What is the difference between streetcars with cables, cable cars, trolleys and trolley tours?
Turns out, a lot.
Whenever John and I travel, we rarely do any of the typical tourist stuff. Mostly because we like the road less traveled, but also because we are not fans of big crowds.
But last week while tagging along with John on a work trip, I decided to go “full tourist” for a couple of days in San Francisco.
We stayed at a self-proclaimed “Elegant Hotel” near Union Square, called StayPineapple. Funny name, right? It is truly elegant and from the moment we arrived the customer service was fantastic.
We occupied a corner room on the top floor, which is the only way to go as most other rooms had windows facing another building.
However, having the best room in the house doesn’t mean you will have the best views; but at $280 a night you can’t expect much in the heart of San Francisco.
John had to work all day the next two days, and I was on my own to explore the city.
I walked the couple blocks from the hotel down to Union Square and bought a ticket on Big Bus Tours and took a seat up top in the cool misty air.
I came prepared for cold weather, as you need to in San Francisco no matter what time of year it is. I had on my wool sweater I bought in Ireland last year and knew it would keep me cozy even with the cool ocean breezes.
We toured from Union Square out to the Golden Gate Bridge and I loved hearing about the different districts of the city.
We made our way back across the bridge and then down to Pier 39 where I got off to walk around and get a bite to eat. I learned that Pier 39 is the second most visited man-made attraction in the U.S. behind Disneyland.
After visiting Fisherman’s Wharf I decided to take the famous trolley back to Union Square instead of the tour bus. I asked someone where to find the Cable Cars and set off to find my new adventure.
What I found instead was a car with cables. I jumped on a vintage streetcar that is part of the electric public transportation, thinking I was on a “cable car”. Okay, I’ll admit I am a dork!
Within two stops, the streetcar got so crowded I decided to get off to find my tour bus back home.
On the trip back, I noticed a Trolley bus tour on the street and thought that must be what I was looking for but when I told John that night, he shook his head no.
The historic Trolley Cars/Cable Cars of San Francisco are on rails, not cables or tires. Confused? So was I.

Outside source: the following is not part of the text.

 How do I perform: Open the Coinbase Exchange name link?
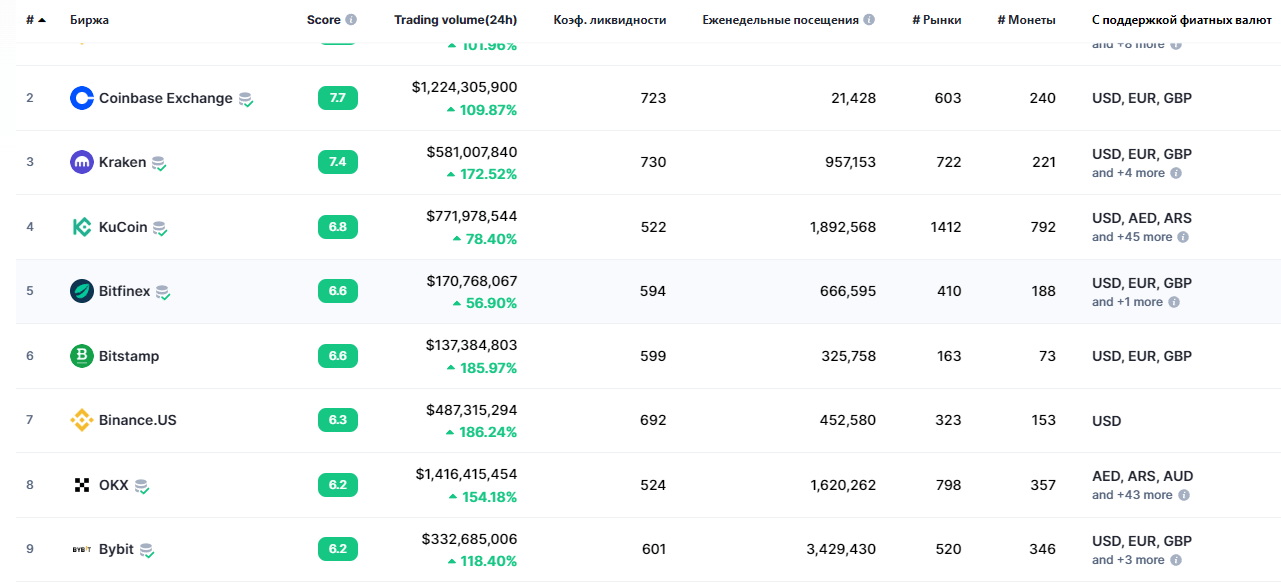point(165,98)
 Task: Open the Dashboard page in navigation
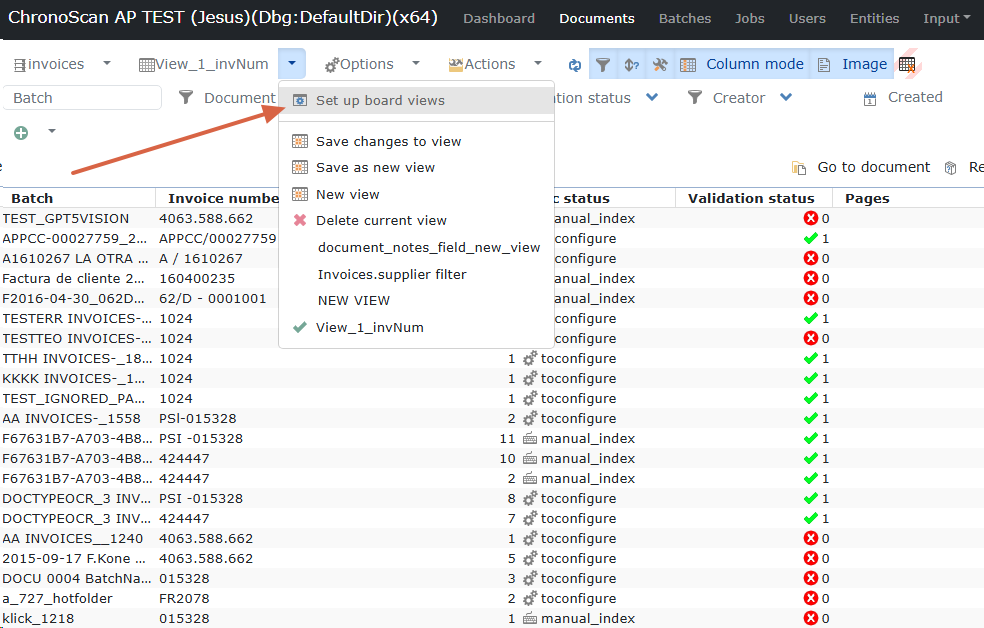point(499,18)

The next day walking back to Union Square and taking a right on Powell, I followed the rails down to Market Street to find a huge line of people waiting to ride the Cable Car/Trolley. I learned (from John) that they are called cable cars because there is a moving cable underneath the streets that the cars hook onto to move forward.
There are only 3 lines left of the 23 that were established between 1873 and 1890. It was a fun experience despite the nearly 45-minute wait in line. (I did grab a famous San Francisco treat while waiting, which helped.)
If you ever visit San Francisco I hope you get a chance to ride the Cable Cars/Trolleys, and I highly recommend standing on the edge and hanging on to get the full experience.